Adenovirus transforming 19-kD T antigen has an enhancer-dependent trans-activation function and relieves enhancer repression mediated by viral and cellular genes.

Abstract
The adenovirus E1b region codes for two major tumor antigens of 19 kD and 55 kD, which are important for cell transformation. Our results indicate that the 19-kD T antigen possesses two enhancer-regulatory functions. It can trans-activate enhancer-linked promoters and relieve enhancer repression mediated by viral and cellular repressors. The 19-kD activation function enhances expression from different promoters linked to SV40, Py, Ela, and immunoglobulin heavy-chain enhancers.
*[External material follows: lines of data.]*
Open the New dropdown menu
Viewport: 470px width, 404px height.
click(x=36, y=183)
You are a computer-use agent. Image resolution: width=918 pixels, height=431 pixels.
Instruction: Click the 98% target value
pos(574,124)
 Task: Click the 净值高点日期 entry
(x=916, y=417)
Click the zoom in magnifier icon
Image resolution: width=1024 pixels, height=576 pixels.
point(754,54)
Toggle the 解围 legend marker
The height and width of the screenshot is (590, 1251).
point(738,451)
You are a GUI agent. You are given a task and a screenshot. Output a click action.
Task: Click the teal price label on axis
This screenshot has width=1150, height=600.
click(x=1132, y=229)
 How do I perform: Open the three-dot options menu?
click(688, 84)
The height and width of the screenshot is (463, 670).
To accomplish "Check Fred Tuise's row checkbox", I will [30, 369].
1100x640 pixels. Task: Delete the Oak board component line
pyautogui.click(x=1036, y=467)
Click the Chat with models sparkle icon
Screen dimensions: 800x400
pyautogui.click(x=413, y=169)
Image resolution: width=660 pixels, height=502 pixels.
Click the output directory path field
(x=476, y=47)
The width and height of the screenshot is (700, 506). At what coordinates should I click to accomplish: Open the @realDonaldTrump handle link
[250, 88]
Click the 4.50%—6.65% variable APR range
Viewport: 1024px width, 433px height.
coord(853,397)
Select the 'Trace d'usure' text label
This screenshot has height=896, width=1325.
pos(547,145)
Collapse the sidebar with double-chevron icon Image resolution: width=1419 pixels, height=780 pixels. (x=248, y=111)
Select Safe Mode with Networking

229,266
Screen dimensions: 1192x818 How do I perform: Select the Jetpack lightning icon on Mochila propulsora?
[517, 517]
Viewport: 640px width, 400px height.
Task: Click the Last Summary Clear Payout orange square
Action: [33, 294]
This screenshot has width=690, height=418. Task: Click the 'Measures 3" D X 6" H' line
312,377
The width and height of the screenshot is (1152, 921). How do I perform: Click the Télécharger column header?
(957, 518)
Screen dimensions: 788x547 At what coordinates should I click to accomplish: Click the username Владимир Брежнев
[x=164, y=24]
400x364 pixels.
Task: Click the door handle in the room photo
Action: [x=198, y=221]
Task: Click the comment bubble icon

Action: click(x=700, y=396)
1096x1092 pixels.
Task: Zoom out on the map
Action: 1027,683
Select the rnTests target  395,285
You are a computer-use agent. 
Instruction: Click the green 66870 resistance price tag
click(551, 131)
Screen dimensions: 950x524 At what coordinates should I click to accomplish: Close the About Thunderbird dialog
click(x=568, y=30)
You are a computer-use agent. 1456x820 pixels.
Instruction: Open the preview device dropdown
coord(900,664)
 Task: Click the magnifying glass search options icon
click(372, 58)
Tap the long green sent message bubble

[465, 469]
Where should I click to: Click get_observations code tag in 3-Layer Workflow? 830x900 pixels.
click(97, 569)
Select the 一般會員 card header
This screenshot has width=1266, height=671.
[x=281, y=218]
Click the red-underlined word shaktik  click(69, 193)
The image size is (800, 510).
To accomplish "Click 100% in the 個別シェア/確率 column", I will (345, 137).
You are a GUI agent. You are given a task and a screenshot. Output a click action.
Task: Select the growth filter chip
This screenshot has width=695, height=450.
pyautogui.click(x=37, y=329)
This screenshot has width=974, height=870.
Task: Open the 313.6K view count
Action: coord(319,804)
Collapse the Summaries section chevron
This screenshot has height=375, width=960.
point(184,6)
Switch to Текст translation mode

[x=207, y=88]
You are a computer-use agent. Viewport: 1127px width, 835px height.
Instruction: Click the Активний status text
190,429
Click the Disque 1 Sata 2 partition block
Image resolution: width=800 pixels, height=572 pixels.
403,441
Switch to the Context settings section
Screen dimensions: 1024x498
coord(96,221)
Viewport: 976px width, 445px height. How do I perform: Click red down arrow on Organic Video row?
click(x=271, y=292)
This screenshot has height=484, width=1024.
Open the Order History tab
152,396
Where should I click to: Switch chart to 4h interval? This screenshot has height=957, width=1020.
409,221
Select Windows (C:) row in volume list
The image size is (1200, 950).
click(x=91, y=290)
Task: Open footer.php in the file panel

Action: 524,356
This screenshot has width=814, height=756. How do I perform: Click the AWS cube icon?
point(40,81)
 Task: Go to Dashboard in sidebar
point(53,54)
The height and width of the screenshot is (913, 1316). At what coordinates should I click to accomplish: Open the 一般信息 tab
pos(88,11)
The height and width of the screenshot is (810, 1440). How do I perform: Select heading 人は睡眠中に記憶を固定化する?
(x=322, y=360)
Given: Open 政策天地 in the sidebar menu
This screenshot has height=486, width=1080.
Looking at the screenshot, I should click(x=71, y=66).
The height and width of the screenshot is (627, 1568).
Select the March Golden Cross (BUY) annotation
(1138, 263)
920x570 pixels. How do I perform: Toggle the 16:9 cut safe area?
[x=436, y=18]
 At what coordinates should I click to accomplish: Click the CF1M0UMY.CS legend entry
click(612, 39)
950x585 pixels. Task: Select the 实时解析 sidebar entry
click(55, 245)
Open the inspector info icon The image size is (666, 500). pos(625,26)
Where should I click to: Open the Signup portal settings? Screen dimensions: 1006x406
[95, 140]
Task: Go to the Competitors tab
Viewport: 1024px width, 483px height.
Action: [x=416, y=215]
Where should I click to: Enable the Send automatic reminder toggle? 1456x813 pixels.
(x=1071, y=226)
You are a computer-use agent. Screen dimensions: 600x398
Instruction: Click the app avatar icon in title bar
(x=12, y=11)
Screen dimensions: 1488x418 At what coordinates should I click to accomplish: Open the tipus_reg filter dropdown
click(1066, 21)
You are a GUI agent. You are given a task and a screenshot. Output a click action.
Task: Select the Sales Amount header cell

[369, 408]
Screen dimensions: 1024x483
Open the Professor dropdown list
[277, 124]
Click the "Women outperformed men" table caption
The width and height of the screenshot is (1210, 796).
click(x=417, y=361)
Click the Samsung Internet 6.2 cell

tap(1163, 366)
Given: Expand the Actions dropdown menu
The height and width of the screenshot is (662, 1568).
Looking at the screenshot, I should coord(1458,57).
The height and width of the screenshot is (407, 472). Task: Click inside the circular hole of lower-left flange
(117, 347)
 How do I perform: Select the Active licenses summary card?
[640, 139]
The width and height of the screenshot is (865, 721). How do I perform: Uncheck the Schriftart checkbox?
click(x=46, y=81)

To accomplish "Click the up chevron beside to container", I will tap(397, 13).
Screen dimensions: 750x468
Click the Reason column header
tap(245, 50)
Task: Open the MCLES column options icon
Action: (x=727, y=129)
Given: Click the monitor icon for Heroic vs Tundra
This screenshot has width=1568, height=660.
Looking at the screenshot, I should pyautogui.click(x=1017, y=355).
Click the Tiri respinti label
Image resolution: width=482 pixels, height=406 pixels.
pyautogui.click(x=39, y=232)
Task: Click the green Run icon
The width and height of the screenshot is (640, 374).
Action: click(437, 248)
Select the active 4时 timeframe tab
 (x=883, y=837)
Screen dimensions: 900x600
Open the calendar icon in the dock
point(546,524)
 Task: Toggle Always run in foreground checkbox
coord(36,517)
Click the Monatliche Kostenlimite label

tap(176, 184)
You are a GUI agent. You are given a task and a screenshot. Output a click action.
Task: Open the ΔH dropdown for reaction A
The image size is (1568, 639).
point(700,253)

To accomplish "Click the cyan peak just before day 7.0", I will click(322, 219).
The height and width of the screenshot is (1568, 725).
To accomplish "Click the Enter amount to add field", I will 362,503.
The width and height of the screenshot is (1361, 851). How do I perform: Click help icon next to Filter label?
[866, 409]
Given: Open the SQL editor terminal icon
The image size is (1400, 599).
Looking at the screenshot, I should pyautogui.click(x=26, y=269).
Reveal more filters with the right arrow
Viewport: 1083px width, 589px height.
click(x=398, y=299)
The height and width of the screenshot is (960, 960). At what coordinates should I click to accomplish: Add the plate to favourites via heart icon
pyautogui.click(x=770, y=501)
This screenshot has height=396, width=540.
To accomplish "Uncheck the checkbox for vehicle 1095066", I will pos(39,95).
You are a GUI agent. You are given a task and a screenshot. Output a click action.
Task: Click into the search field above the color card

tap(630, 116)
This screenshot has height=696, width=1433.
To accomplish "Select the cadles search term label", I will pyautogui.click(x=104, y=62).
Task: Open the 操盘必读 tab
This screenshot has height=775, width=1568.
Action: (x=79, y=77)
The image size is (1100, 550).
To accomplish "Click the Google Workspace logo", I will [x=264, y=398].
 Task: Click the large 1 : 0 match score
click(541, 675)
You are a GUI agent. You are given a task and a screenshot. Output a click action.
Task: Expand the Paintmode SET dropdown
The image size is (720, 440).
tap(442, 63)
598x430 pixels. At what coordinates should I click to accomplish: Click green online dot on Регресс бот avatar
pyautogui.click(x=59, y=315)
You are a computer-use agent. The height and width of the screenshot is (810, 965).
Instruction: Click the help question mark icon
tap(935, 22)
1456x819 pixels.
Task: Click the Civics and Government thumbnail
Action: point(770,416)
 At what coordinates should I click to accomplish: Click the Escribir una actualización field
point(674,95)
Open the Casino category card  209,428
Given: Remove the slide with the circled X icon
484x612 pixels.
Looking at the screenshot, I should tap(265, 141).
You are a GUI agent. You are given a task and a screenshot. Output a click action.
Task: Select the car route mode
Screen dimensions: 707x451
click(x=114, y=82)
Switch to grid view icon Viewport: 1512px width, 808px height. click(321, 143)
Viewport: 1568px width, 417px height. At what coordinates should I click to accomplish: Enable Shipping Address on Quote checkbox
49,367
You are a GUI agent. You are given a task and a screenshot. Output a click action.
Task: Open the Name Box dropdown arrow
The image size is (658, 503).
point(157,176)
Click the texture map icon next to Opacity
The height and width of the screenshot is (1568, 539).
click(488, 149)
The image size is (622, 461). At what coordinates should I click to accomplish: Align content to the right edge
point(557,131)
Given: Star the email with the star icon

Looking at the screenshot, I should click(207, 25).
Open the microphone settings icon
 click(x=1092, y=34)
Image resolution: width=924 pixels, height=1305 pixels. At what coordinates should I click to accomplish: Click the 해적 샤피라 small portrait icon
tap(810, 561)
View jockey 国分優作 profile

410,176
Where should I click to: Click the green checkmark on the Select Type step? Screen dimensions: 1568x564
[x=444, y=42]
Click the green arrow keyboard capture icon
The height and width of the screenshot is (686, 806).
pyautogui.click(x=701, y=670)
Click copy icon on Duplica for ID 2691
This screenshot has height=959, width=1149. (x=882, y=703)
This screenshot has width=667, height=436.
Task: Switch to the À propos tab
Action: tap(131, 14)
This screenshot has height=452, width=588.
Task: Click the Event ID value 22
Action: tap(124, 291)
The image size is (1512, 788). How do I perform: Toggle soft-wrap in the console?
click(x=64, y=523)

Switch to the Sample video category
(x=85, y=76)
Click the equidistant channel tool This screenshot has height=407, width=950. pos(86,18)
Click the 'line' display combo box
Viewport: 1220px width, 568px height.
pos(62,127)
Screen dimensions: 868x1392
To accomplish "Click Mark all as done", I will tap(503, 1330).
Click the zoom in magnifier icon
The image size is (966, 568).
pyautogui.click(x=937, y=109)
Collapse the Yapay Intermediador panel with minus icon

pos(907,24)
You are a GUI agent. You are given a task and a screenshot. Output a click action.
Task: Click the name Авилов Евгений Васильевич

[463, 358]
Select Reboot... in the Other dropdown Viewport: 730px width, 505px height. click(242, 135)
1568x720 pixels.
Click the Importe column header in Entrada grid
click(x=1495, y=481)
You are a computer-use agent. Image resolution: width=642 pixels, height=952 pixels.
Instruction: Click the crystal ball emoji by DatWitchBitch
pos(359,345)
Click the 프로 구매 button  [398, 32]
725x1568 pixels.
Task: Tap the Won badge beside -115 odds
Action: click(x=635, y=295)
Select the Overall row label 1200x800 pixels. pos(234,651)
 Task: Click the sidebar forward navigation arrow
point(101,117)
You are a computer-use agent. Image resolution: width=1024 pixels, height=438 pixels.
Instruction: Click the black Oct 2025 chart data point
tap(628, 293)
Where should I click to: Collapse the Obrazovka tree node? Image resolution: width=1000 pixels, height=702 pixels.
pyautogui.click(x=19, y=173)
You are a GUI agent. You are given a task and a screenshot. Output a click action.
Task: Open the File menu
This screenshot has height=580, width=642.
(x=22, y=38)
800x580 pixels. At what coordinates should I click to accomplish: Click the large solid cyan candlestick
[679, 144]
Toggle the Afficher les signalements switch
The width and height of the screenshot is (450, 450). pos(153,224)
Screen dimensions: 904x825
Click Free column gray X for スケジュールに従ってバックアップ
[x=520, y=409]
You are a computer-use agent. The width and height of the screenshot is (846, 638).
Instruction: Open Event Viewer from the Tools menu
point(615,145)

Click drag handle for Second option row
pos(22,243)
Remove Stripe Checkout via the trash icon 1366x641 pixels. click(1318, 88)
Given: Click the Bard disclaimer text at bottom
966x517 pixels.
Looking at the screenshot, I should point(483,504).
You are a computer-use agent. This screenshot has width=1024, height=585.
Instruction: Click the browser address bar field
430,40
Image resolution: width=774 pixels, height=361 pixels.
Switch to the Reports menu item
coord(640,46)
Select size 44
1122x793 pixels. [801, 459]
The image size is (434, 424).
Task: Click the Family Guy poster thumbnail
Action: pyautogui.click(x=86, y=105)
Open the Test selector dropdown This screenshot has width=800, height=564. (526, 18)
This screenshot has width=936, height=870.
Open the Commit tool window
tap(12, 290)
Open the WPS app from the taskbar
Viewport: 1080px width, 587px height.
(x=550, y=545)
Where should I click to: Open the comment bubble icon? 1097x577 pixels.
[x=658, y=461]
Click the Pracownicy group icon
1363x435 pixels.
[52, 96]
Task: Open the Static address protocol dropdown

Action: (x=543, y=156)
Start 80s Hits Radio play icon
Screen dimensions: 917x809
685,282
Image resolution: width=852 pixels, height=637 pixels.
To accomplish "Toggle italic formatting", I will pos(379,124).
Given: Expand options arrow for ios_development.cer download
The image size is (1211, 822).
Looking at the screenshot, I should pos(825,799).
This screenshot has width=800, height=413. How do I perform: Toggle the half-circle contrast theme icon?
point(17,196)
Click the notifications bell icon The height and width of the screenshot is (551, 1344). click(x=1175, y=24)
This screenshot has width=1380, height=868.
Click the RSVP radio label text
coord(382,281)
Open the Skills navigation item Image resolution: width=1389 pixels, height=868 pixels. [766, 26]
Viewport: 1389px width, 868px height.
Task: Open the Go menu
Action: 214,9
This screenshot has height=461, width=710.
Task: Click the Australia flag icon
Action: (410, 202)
Enhancer activation by the 19-kD protein appears to be cell type-specific, since the heavy-chain and SV40 enhancers were not trans-activated in myeloma cells whereas the same enhancers were trans-activated in fibroblasts. The 19-kD enhancer activation function appears to be dominant over the enhancer repression function of E1a, since in cells expressing the 19-kD protein there is no significant repression despite a large increase in E1a expression. The 19-kD T antigen activates the Py enhancer in undifferentiated F9 cells indicating that the activation function of E1b masks enhancer repression by an "E1a-like" cellular gene product. The enhancer activation function of the 19-kD T antigen may be important for cell transformation and cell differentiation.